Le MAIF Social Club vient d’ouvrir en plein cœur du Marais et du 7 novembre au 15 décembre il accueille le public pour des minilabs gratuits qui permettent sur simple inscription de s’initier au numérique, aux pratiques collaboratives digitales, au cirque, à la danse et à l’Expérience de l’autoportrait avec l’artiste espagnole Cristina Nunez qui expose aussi dans ces locaux tout neufs son travail d’une si belle exigence.

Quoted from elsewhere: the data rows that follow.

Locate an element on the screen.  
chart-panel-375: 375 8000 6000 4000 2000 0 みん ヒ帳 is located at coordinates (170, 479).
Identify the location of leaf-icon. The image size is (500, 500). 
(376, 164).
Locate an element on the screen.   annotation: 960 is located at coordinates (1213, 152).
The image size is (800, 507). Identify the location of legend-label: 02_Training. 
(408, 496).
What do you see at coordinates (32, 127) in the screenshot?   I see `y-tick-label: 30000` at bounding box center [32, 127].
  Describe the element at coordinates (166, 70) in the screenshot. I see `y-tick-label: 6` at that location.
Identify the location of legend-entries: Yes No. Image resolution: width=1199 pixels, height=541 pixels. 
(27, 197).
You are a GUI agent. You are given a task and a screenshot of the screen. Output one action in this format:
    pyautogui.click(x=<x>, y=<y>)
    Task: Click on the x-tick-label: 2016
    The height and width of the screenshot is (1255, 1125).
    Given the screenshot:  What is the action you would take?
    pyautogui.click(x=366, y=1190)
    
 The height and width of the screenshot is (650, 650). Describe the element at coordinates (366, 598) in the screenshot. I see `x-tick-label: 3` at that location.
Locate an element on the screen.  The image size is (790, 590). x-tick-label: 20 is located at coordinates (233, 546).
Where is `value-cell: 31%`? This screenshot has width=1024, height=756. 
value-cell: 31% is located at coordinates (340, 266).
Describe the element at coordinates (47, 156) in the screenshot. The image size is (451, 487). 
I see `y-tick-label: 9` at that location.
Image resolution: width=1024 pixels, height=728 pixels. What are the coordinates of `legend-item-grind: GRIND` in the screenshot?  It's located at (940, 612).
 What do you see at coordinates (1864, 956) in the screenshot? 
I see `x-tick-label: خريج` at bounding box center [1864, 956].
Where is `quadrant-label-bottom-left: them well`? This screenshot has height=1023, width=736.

Le parcours de vie de Cristina Nunez commencé dans son Espagne natale l’a confronté à des réalités difficiles, grands parents trop proches de Franco, parents séparés, drogue et ses conséquences, elle en témoigne avec un grand souci de vérité dans sa vidéo Someone to love présentée au MAIF SOCIAL CLUB à côté de ses autoportraits et de ceux qu’elle fait réaliser lors de ses workshops. Partie pour l’Italie elle y vit avec un photographe avec qui son travail se trouve bientôt en concurrence. Après d’autres séparations et de multiples péripéties elle comprend que la photographie es l’outil d’affirmation identitaire dont elle a besoin en tant que femme mais qu’elle souhaite partager. Un premier autoportrait où elle tente d’extirper son mal être à l’aide du déclencheur automatique lui fait ressentir une grande libération interne. Sa méthode de la Self portrait Expérience était née.
Dans des ateliers individuels ou collectifs elle présente d’abord sa démarche grâce à ses vidéos comme Higher Self (Un moi plus élevé : augmenté dirait on comme la réalité ?) ou La vie en rose où elle se montre avec tous ses défauts dans le but affirmé de rencontrer enfin l’amour de sa vie. Ne manquant pas d’humour et d’autodérision elle souhaite dans le face à face du studio entre la personne qui se photographie et l’appareil lui permettre de laisser dialoguer son inconscient et celui de la camera. Elle même se retire pendant la prise de vue pour faciliter cette alchimie visuelle. En préambule à la prise de vue elle a demandé au modèle de chercher à exprimer la douleur, la rage , la terreur ou le désespoir ,un sentiment négatif en tous cas. Revenant pour commenter les images avec la personne qui se trouve souvent surprise par le résultat elle lui permet de passer de la première personne à la troisième, du je au il ou elle.
Une soirée de rencontre était organisée où une table ronde réunissait l’artiste, Ruth Nahoum art thérapeute qui intervient entre autre à l’INECAT dirigée par Jean-Pierre Klein, Anna Konrad, psychanalyste et Christian Gattinoni rédacteur en chef de notre revue qui avait avec David Gauthier décerné le prix Voies Off lacritique.org à Cristina en 2013. Ce fut l’occasion d’affirmer cette pratique comme l’anti-selfie, l’importance de la médiation dans l’acte photographique ou la plasticité de notre identité. Alors que beaucoup de ces autoportraits se font nus il n’y a jamais d’impudeur, trop concentré sur leur moi intérieur il n’est jamais question de désir ni de séduction, et à aucun moment le spectateur ne s’en trouve voyeur.
Si elle a réalisé plus de 4000 séances de prises de vue depuis 2008 , dont plusieurs dans des prisons en Italie ou en Suède, ce qui en ressort c’est cette beauté baroque de visages et des corps qui correspondent à des canons de passions humaines qui rejoignent la grand tradition picturale.